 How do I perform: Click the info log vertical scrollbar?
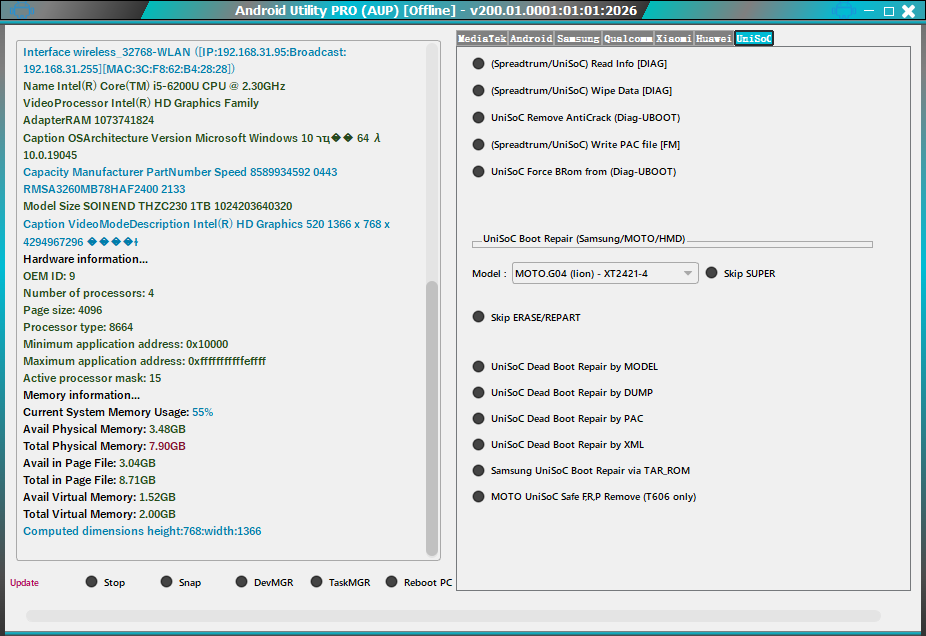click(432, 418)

* * *

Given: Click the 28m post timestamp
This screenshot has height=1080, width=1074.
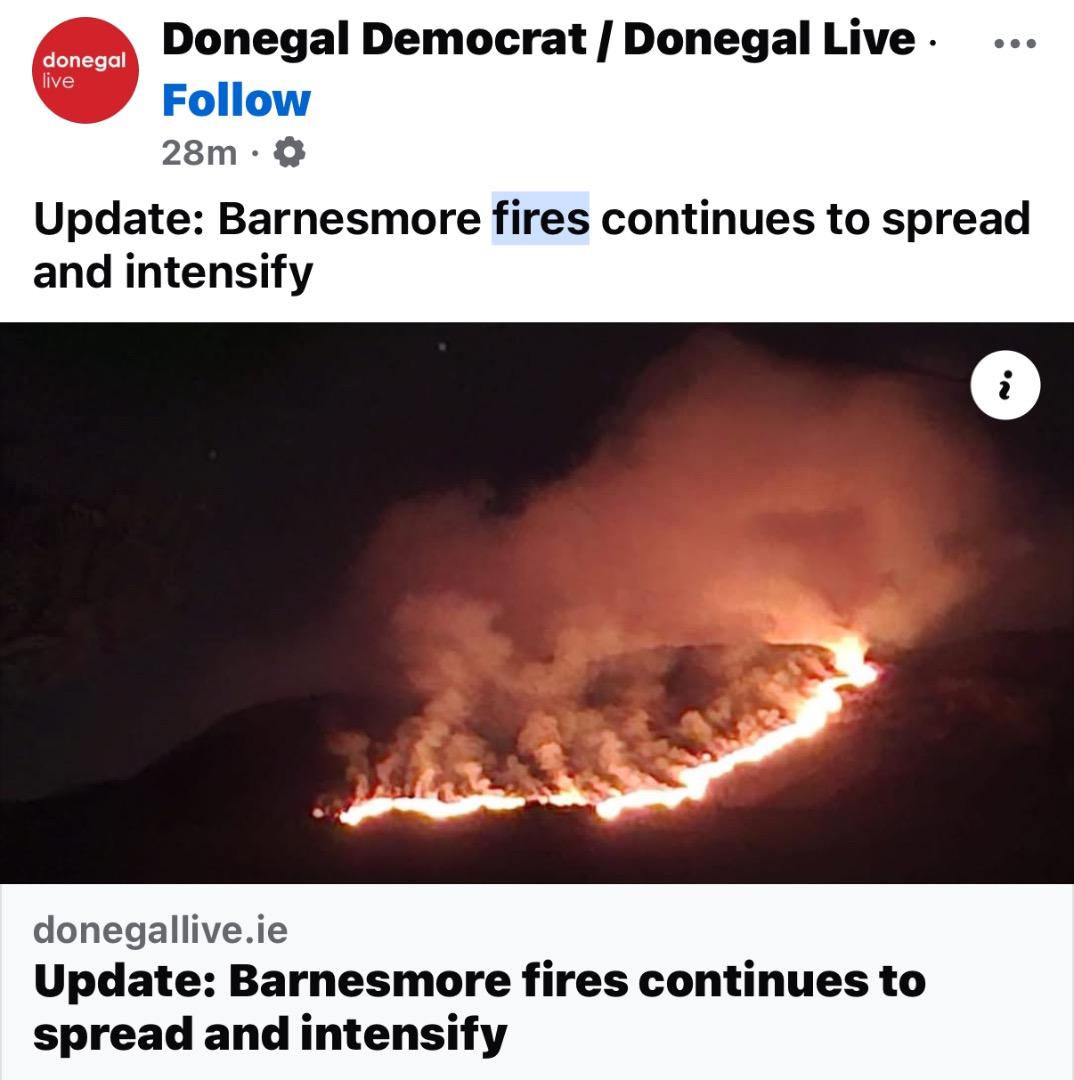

* * *

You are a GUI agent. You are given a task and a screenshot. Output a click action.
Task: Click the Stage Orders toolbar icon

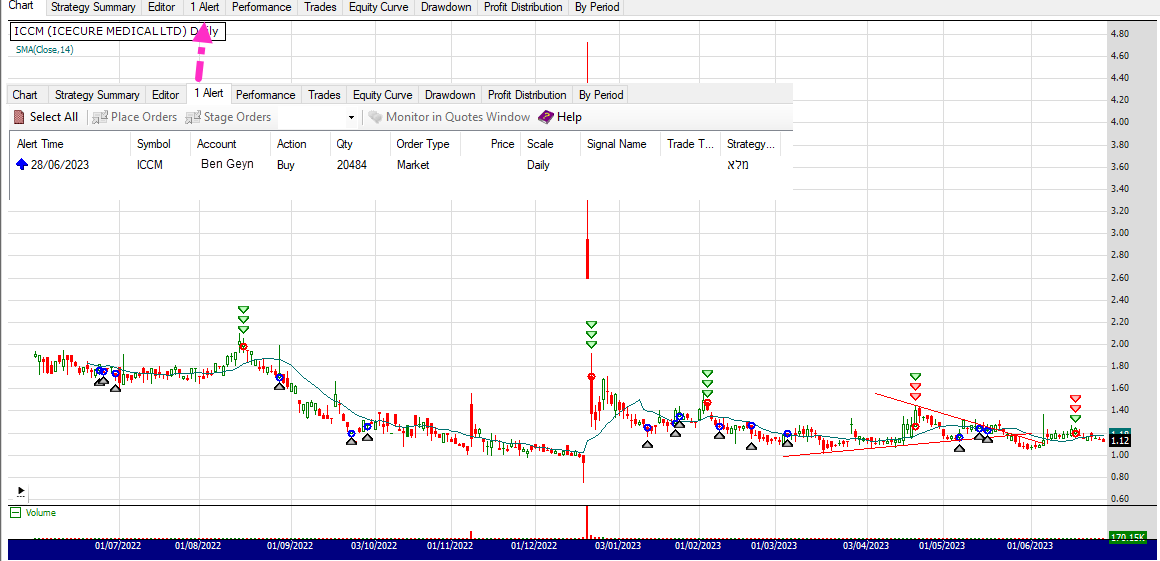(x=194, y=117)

* * *

• [What you need to do]: Start with the line above that contains "Given: Click the 28m post timestamp" and end with the line that contains "This screenshot has height=1080, width=1074.". Write out those lines exactly, and only those.

• [Output of the exercise]:
Given: Click the 28m post timestamp
This screenshot has height=1080, width=1074.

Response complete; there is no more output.